- Work item -
Reproduce without changes the items from the line containing "At what (x,y)" through the line containing "Looking at the", including both of those lines.

- Entries provided -
=== Section Start ===
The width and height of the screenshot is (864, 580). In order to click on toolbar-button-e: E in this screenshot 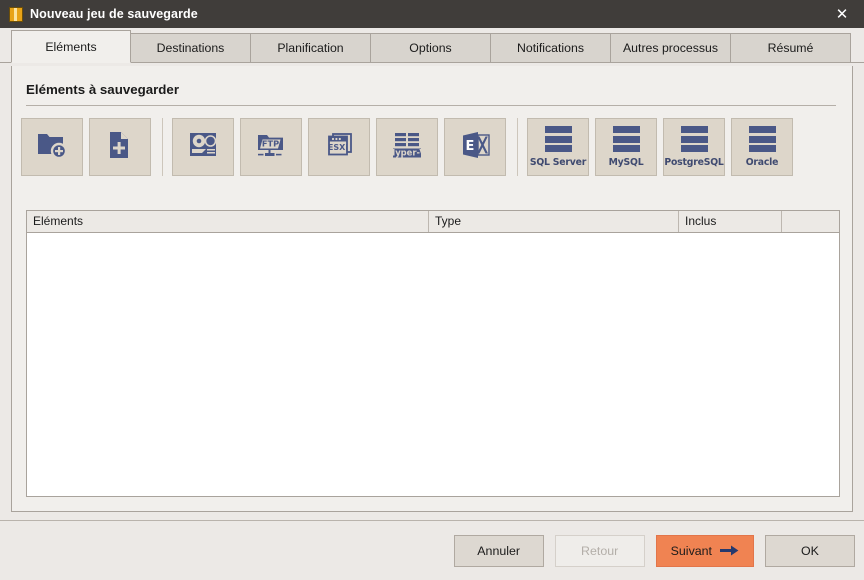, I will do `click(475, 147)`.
=== Section End ===
=== Section Start ===
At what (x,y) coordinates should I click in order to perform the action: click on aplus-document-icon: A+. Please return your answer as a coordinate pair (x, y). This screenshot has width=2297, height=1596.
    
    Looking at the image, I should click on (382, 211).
=== Section End ===
=== Section Start ===
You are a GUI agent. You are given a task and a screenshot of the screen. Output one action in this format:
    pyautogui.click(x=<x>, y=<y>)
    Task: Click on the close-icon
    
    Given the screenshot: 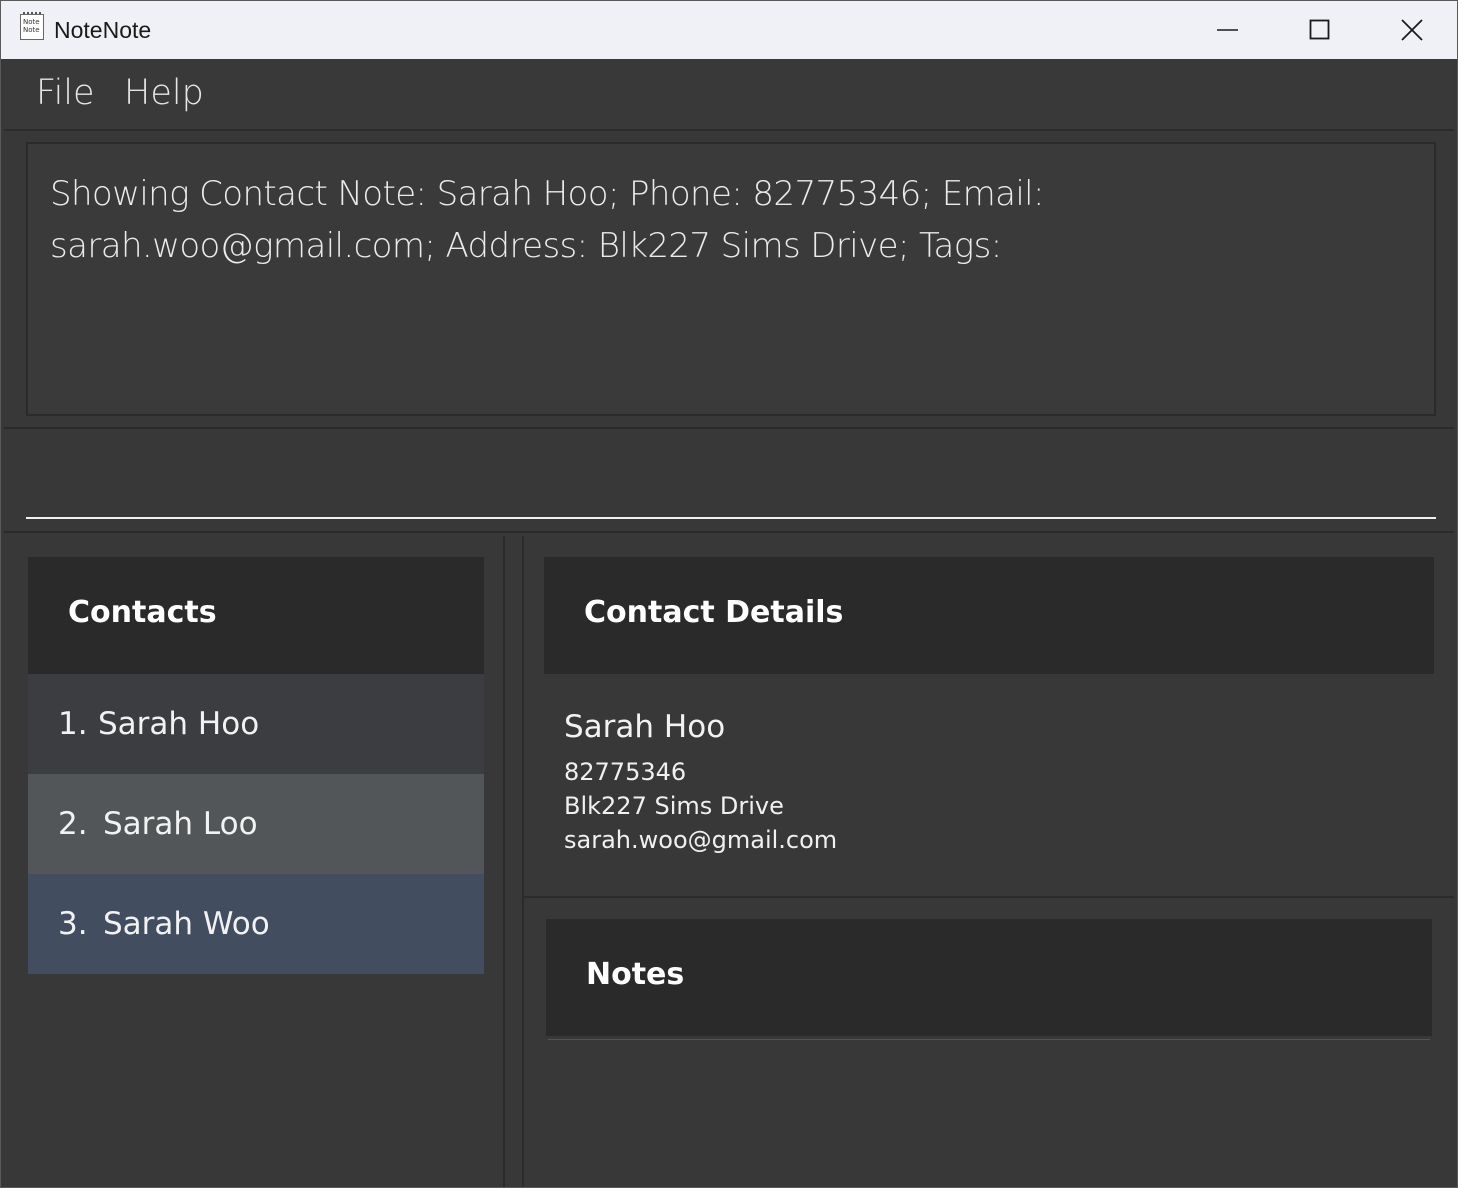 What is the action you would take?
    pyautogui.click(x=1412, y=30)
=== Section End ===
- Expected answer -
At what (x,y) coordinates should I click in order to perform the action: click on aplus-document-icon: A+. Please return your answer as a coordinate pair (x, y). This screenshot has width=2297, height=1596.
    
    Looking at the image, I should click on (382, 211).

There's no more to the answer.